As I tend to do when my mind is wandering or when something is bothering me or just when I have a few moments to myself, I was flipping through my youtube feed recently when I came across a video that began talking about the ideas that were taught in a book. That book was Show Your Work by Austin Kleon.
I have never been particularly shy about my presence online. I have always felt like participation in a conversation about things much larger and more important than I generally feel was a big appeal to being able to reach out to and have conversations with people I never would have been able to otherwise. But I am sorry to say that I have had a few experiences in the online world that frankly had me worried about this habit. That is to say, my skin has been, and most likely is a bit to thin.
These experiences therefore unfortunately resulted in me pulling back on the conversations happening all around me and deciding that maybe I ought to just sit down and shut up. Maybe I am just not smart enough, just not experienced enough, just not thoughtful enough to really be allowed to talk to the "big boys" yet. And even though this way of thinking did not sit well with me, I somehow convinced myself that maybe that was just what was best.

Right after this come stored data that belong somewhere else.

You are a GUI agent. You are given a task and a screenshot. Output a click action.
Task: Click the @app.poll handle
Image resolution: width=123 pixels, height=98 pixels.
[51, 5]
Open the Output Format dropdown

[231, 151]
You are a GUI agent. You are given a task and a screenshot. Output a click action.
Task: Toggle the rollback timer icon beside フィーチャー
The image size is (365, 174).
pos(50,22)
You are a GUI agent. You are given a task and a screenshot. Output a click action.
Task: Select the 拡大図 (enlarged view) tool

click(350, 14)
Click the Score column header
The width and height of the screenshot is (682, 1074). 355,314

There are two problems with that way of thinking: (1) is that it simply is not true; and (2) is that it is antithetical to everything that I believe and want for my life. I tend to hold a rather high opinion of others. When I read a book, part of me is absorbing the words on the page or trying to wrap my mind around the narrative, but the other half is teaming with respect for the author. My go-to mindset is to assume that if a book is written, if a blog post is published, if a video is made, in a podcast is streaming, or if a person has a certain job then it must mean that that person has achieved some form of genius that I, the lowly consumer, must not yet be capable of achieving. The problem there, it simply is not true.

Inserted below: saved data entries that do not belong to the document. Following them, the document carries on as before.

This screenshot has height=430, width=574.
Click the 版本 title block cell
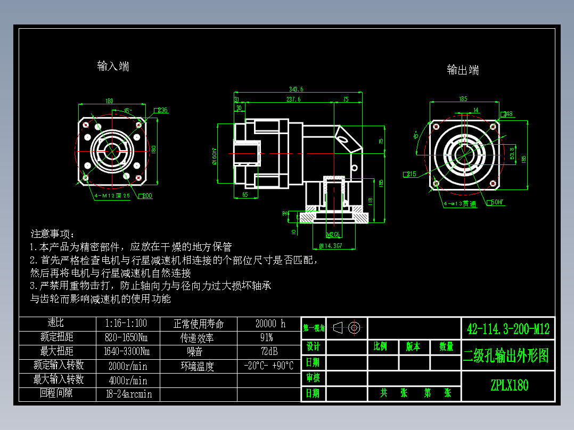click(415, 346)
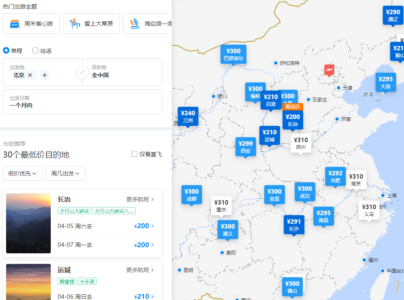Expand the 周几出发 departure day dropdown
Screen dimensions: 404x300
65,173
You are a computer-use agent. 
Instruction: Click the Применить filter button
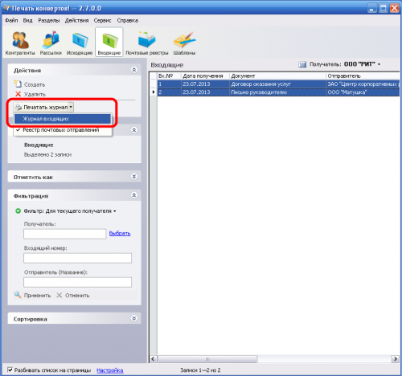(x=33, y=295)
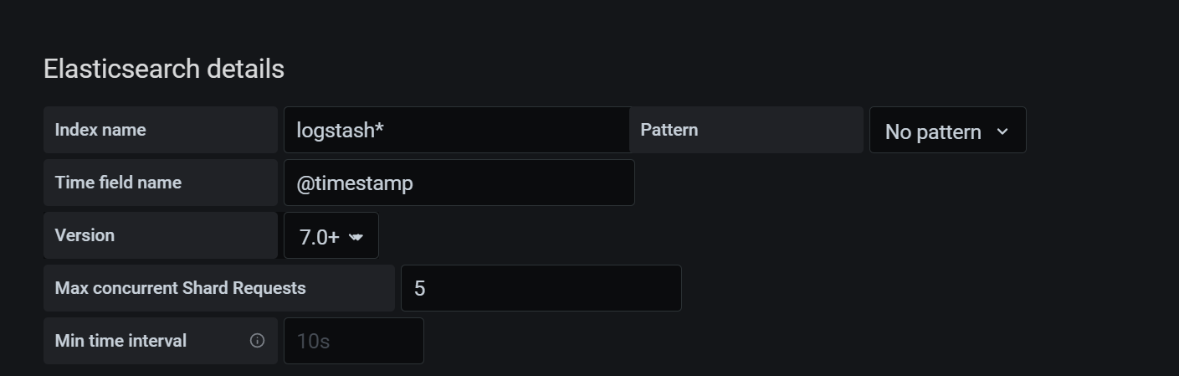The image size is (1179, 376).
Task: Focus the Time field name input with @timestamp
Action: coord(459,183)
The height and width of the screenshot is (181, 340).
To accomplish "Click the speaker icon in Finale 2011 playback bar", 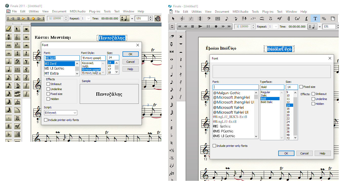I will 158,18.
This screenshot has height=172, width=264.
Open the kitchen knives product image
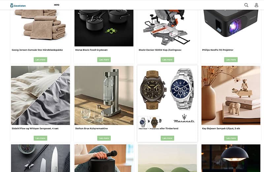40,158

And this is not to say that I am some genius either, but I have been blessed with opportunities to interact with many of the authors and professionals in the world. I have had a chance to read many of their works and consume many of their products. And as much respect as I have gained for it (and still have), the fact of the matter is that all of these seeming geniuses are nothing but human beings like you or I. I know, I was shocked too.

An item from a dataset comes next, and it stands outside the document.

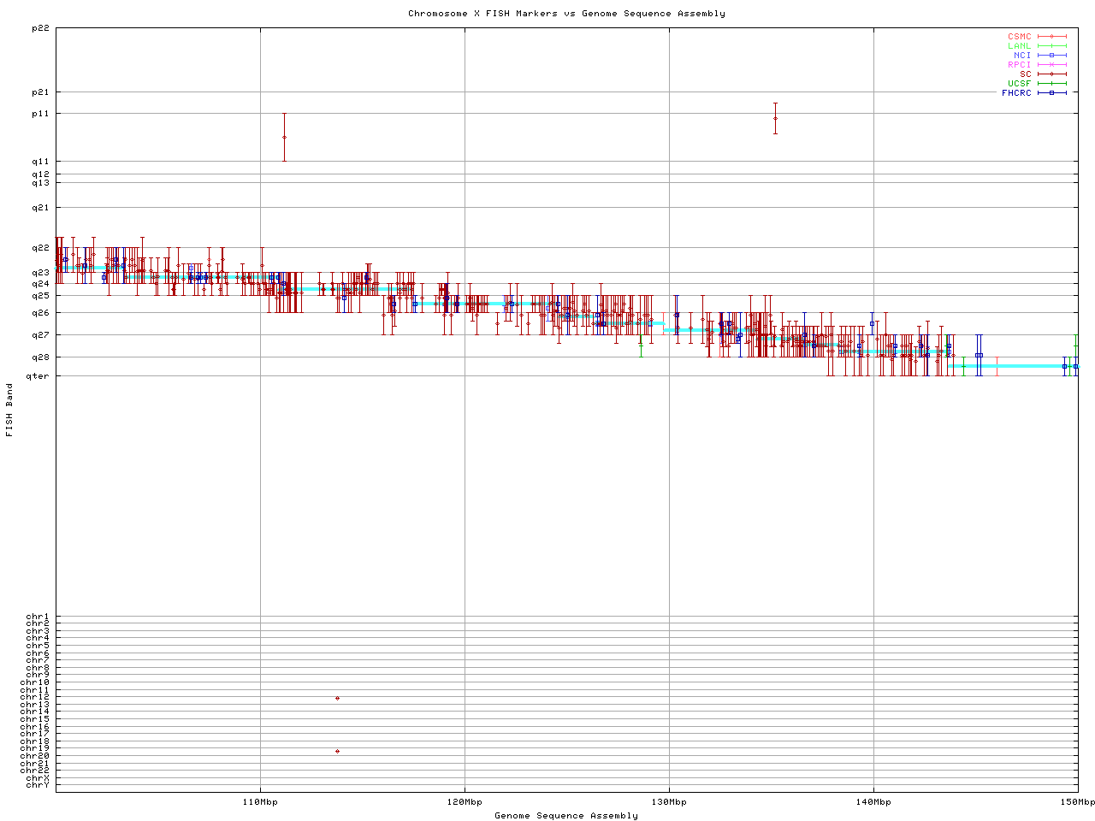Click the CSMC legend line marker
Screen dimensions: 1095x821
[1052, 37]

And then there is the second problem with deciding that I needed to cut myself off and just absorb rather than participate and produce, it goes against everything I respect. There is something magical in my mind in seeing someone who has produced a body of work. Whether it be videos, books, articles, lectures, classes, songs, paintings, movies, memos, or even a long list of impressive sounding jobs or years in a job. Just today, I was reading President Obama's book Promised Land where he began talking about the incredible people he brought on to his staff when he moved to Washington as a newly elected senator. Some of this staff were young and brand new to that world (what secret sauce had they been raised on? I wondered), but others bolstered resume's of decades is Washington. That sounded so amazing to me! And it reminded me of the fact that if I am ever going to have something to show, I am going to need to get started now because I don't know how many of those types of years I have to spare in my life.
But here is the other thing, frankly the thing that matters the most to me. As will likely become fairly apparent, I have a burning passion and interest in Space. Space law, space policy, space business, space science; bring it all on! But unlike the imaginary geniuses I see in movies or imagine in my mind, truly understanding and appreciating this incredible field, let alone being able to effectively communicate about it, is not something that I believe I have the capacity to do after a year or two of schooling (I can attest to this having just recently finishing my Masters degree in Space Policy) or in the first few days of new job in the space field (a dream I have yet to fulfil).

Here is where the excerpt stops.